I tend to think that Chase wanted to have his cake and eat it too. He wanted to symbolically portray Tony's assassination and give the audience a first-person glimpse of being "whacked" out of the blue. Yet he also didn't want to indulge what he viewed as the "disgusting" hypocrites in his audience who cheered Tony for years but then "wanted his blood and brains splattered". He wanted to pay lip service to the notion of viewer empowerment and subjectivity of interpretation yet seemed pissed that more people didn't (especially initially) conclude that Tony was killed.

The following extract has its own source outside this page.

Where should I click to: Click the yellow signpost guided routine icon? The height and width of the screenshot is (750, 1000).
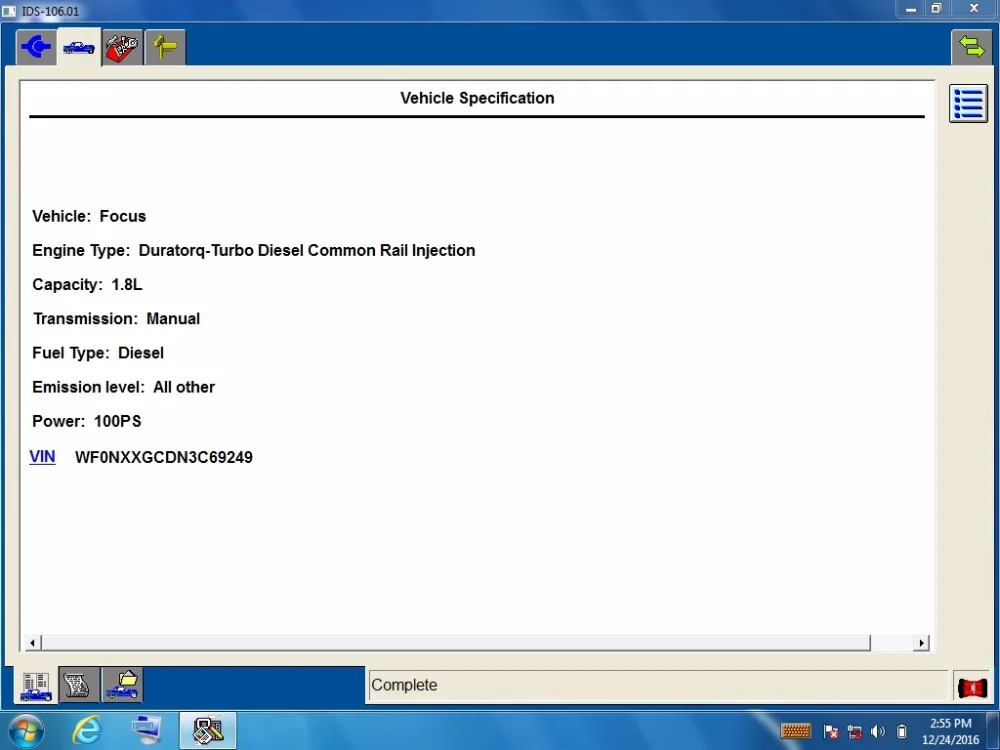tap(164, 47)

He must have cringed when a smart, thoughtful, and engaged viewer like Sepinwall expressed his personal opinion on MSNBC the day after the finale that he thought Tony and family simply completed their meal and went on with life afterward. Chase was probably also pissed that Sepinwall and others read the ambiguity as allowing for the conclusdion that Tony died yet as "leaving the door open" for a movie in the future. That imputes a somewhat mercenary motive for the ending that I don't think he possessed. And I KNOW he was pissed that some people took the "Heidi" ending as a big "fuck you" to the audience, the dramatic equivalent of a you-know-what tease.
Until he flatly denied it in an interview published soon after the finale, I, too, felt that "f--- you" was a major motive at work. He deliberately invoked Godfather assassination imagery. By placing an Italian-looking man wearing a Members Only jacket in the diner, and by depicting his obvious interest in Tony's table, he invoked the episode title where Tony was nearly fatally shot once before as well as the murder committed in the same episode in a similar diner by a "member" of Tony's own crew. Then he uses a climax of music and a crescendo of intercutting to various simultaneous action, ala climactic and bloody Godfather endings. And he uses these tools with full knowledge of the almost-Pavlovian audience expectation that a huge climax can usually be expected near the end of a dramatic work (and there had been NO such climaxes in this episode to that point). So he deliberately built this fever pitch of tension and then resolved it with . . . . . . . a black, blank screen. And with not a shred of concrete, non-symbolic, non "meta" evidence to show that Tony was in fact murdered or that anyone even formed the intention to kill him in that time frame, the Gestalt of a black screen was left to rule the day.
To me that looked very much like a guy who wanted to punish his audience, or at least that segment of his audience that he termed blood-thirsty hypocrites. Because he so sternly denied that motive, I take him at his word, even if I remain convinced that those motives played at least some
unconscious role in shaping his vision and choices for the ending. His vitriol towards his audience, increasingly evident through his interviews and commentaries over the years, makes any other conclusion sound naive.
But it's quite interesting to me that one of his co-writers saw essentially the same motive at work. I haven't seen any of the box set extras, but Weiner's comment really adds more fuel to this fire.
The bottom line for me is that I don't view anything Chase says in interviews about any episode or aspect of the show to be binding upon me as a viewer. Interesting and worth consideration in shaping my own views? Most definitely. Binding on my freedom to interpret and find my own "truth" in the story
that he insists he wants to speak for itself? Not at all.
Of course I think Chase would concur with me on an intellectual level, even if he remains a little ticked that he, perhaps, gave too much freedom to his audience with the last episode.